Updates
April 8th, 2004
It’s been almost a fortnight since my last post, and in that time I’ve been up to the following:
eBay. I’ve had about 40 auctions recently, roughly half of which are yet to complete. The hero item so far has been Banco de Gaia’s Last Train to Lhasa – a triple cd, which went for £35. The largest surprise for me is the rekindled passion some people clearly have for early 90’s indie music. I suppose that the Madchester generation is now squarely in the disposable income bracket, and can afford £15 for some ‘Real People’ nostalgia.
Football.
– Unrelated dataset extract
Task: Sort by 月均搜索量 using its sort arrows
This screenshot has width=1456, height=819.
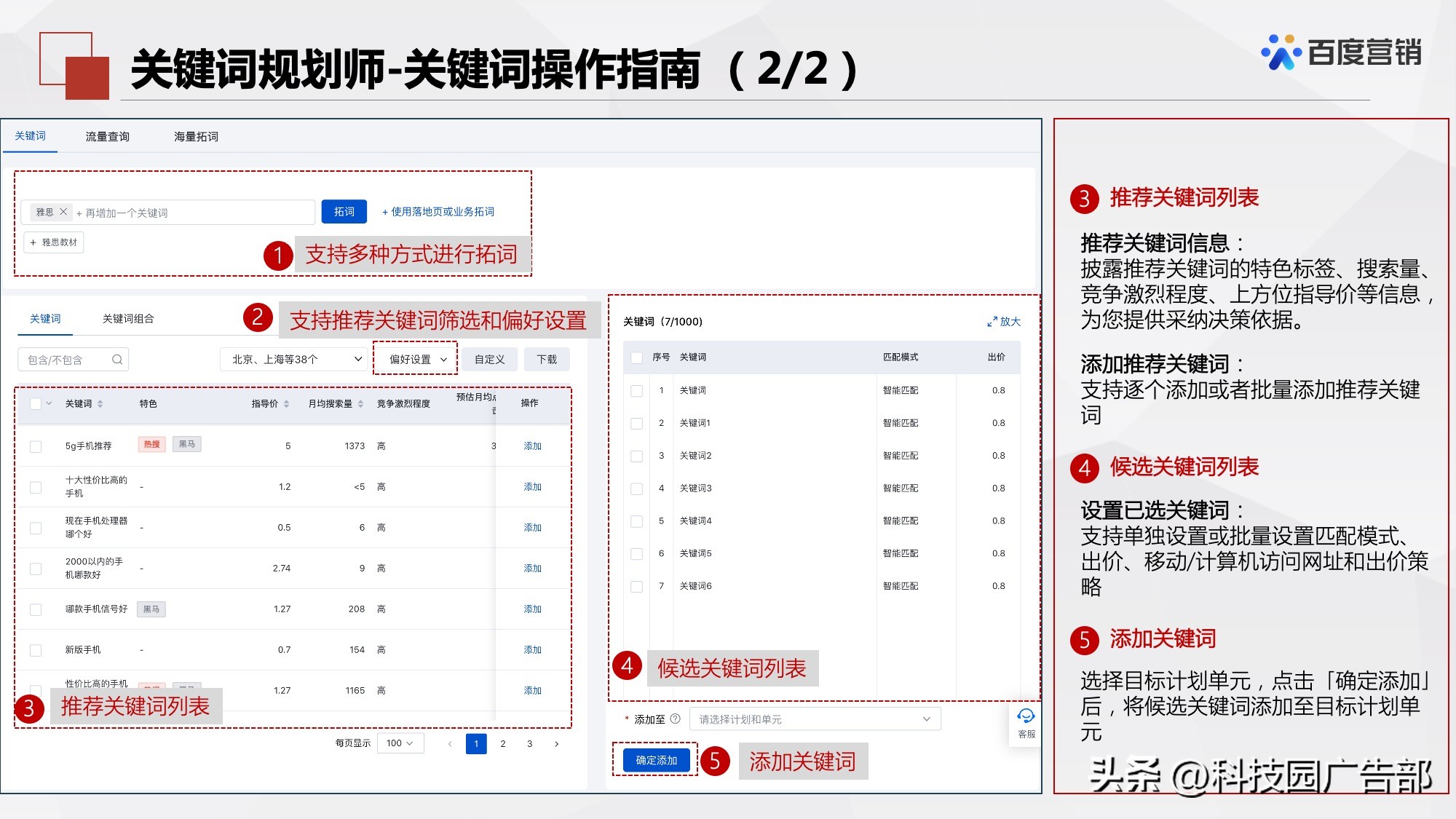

It’s been a great week for fans-sans-Sky: Arsenal v Man U’s FA Cup clash last Saturday lunchtime was a great game, although I’m not sure whether the United fans’ chorus of “Reds, reds will tear you apart …again” was exactly the sentiment Ian Curtis had in mind when he wrote his classic for Joy Division.
Aresenal v Chelsea midweek in the Champions League quarter final was equally exciting. Ranieri’s open delight at the victory warms me even more to an already likable character. And the spot-on strapline of “Claud 9” which I saw on the back page of the Express, of all places (you see a lot of sports headlines when you travel by train) was only slightly diminished when I read The Sun’s less effective (in my opinion) “Claudio 9”. It must have been incredibly annoying for the hacks responsible to find that they’d mutually cancelled each other’s genius.
I had a similar experience myself yesterday when I picked up a copy of This is Brighton, the local free listings magazine. Stef (friend, DJ, and absentee robotperson wine correspondent) writes the Digital Culture column for This is Brighton. He asked me to write a review of Splinter Cell for X-box, an excellent game that I’ve now been playing for a week. While I was out yesterday I found myself imagining creeping along the scaffolding by the business centre; searching for the shadows on my way to the supermarket; and generally picking off pedestrians with my mental sniper scope.
It occurred to me that this hanging-over of the game into real life would be a great hook for the piece – a neatly droll way of showing the psychological hold that the game had successfully exerted over me. I wandered back home feeling smugly clever, a feeling which persisted exactly as far as the sofa, which is where I read Stef’s review of Battlefield Vietnam in the current issue. He had, of course, done exactly the same thing:
“I am still expecting an ambush around every corner (even when I’m in Hove)”
Arse.
Incredibly, I woke up this morning with another hook, freshly served up by my defragged subconscious. I’ll let you know what it was when the piece has been published.